> **Assignment 1**
Reproduce the Obiter Truth passage between "Because Kafka said" and "outside my window.", inclusive, switching "dog" to "cat".
> **Assignment 2**
In the Obiter Truth passage, by what age did the writer imagine retreating from the world?

> **Excerpt to read**
The Obiter Truth is a catalogue of everyday experiences in the life of a young lawyer hoping to find humour in the bizarre and sense in the chaos. A hat tip to the comical struggles of young lawyers everywhere.
I always imagined that one day I would eventually (read: by the age of 40) retreat from the world (read: run away from people after renouncing the practice of law) to some faraway mountain for eternal ‘quality me-time’ (read: stare into an abyss from a house on the edge of a cliff). Live by Franz Kafka’s advice:
"Remain sitting at your table and listen. Do not even listen, simply wait, be quiet still and solitary. The world will freely offer itself to you to be unmasked, it has no choice, it will roll in ecstasy at your feet."
Because Kafka said it, my imagination took flights of the most naturesque (if that’s a word), poetic, sort. I pictured waking up to the chirrups of birds in the morning, watching my dog laze belly-up in the sun all day, fussing about the dark colouration over my elbows at night, then fixing it with an exotic oil from a wild plant outside my window.

Screenshot grounding data:
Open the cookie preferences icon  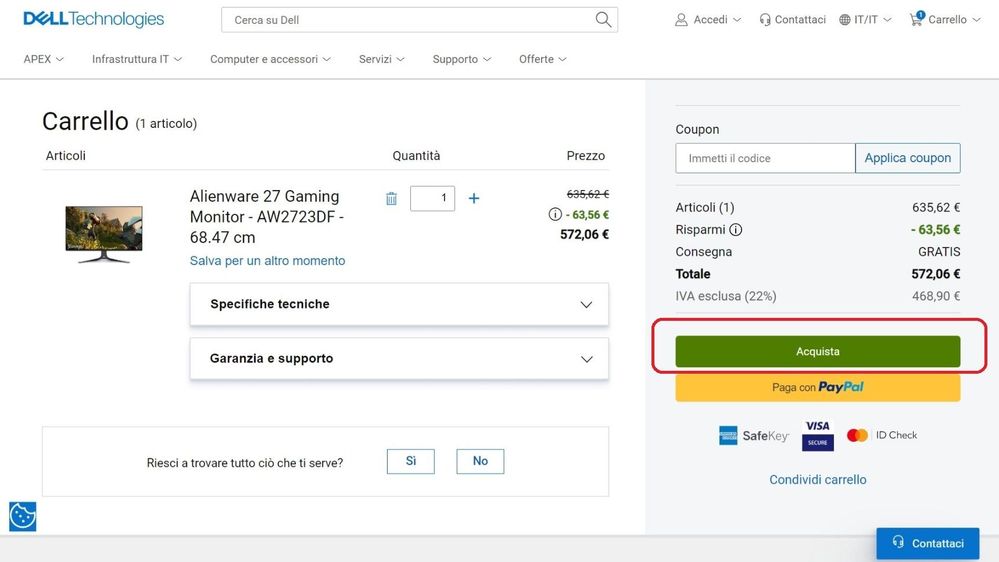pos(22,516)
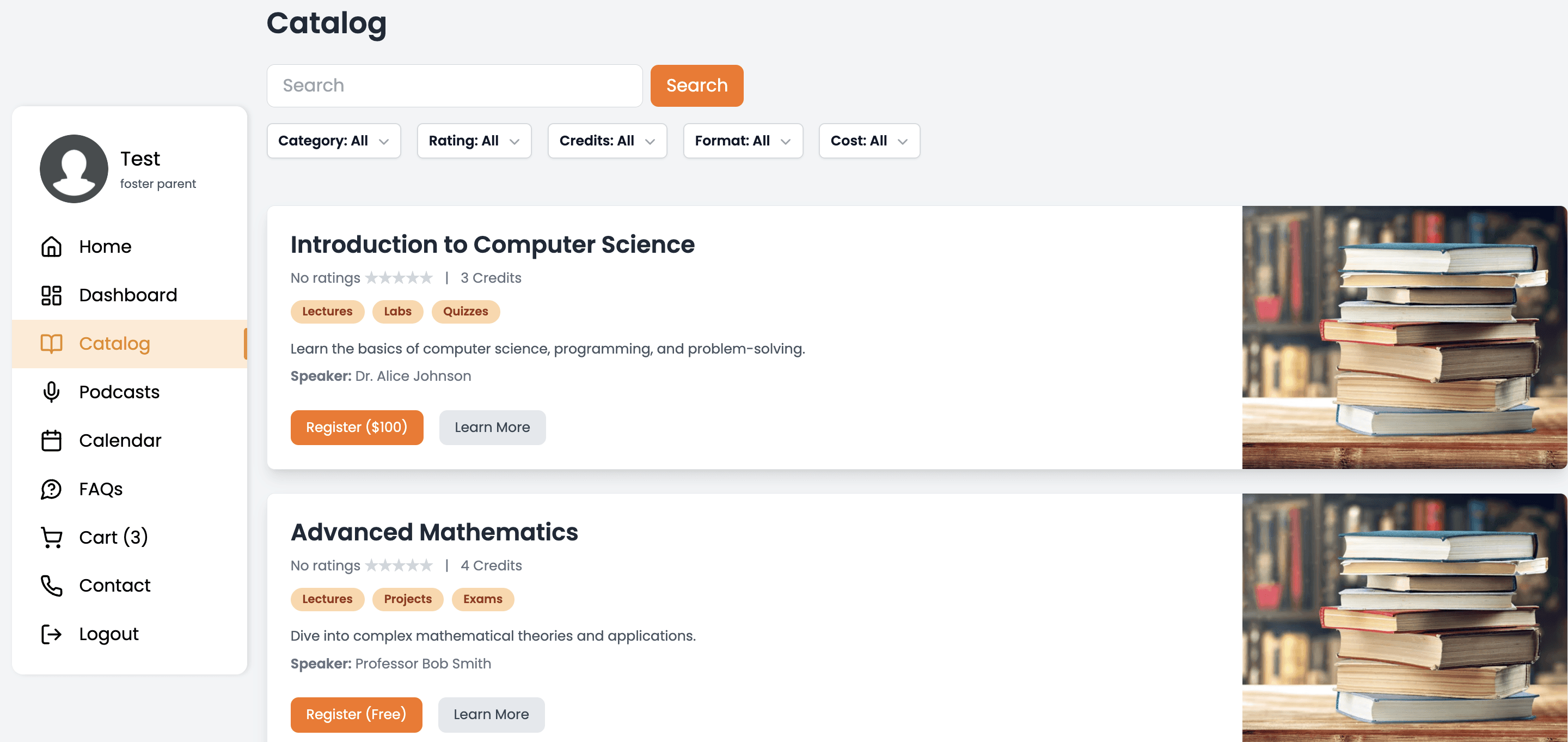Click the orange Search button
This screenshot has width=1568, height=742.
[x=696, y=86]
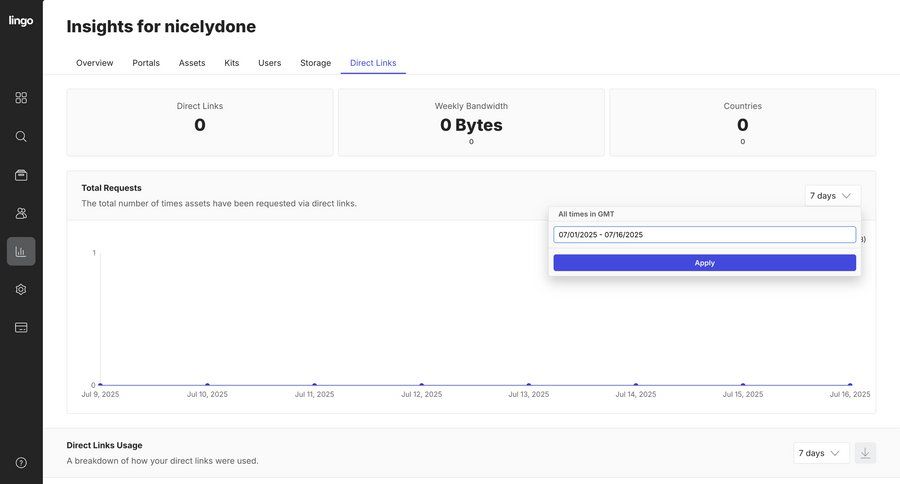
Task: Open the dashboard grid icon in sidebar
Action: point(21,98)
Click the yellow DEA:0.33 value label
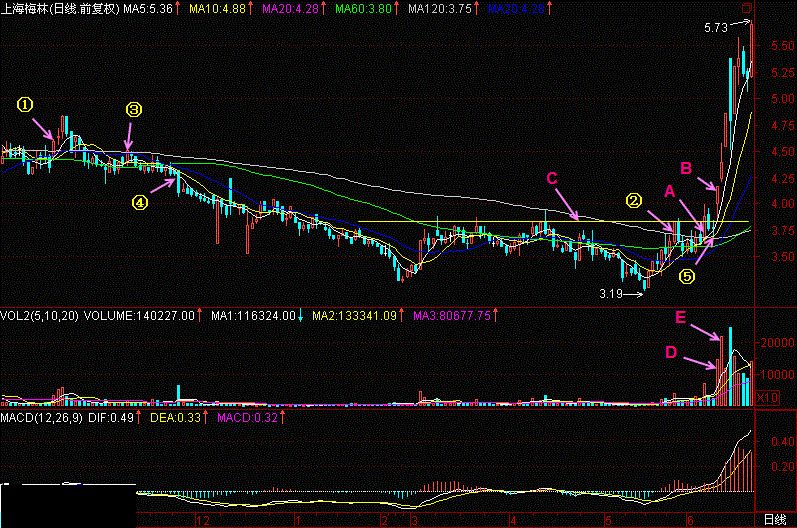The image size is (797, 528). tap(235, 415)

> **Expected output 1**
Because Kafka said it, my imagination took flights of the most naturesque (if that’s a word), poetic, sort. I pictured waking up to the chirrups of birds in the morning, watching my cat laze belly-up in the sun all day, fussing about the dark colouration over my elbows at night, then fixing it with an exotic oil from a wild plant outside my window.

> **Expected output 2**
By the age of 40.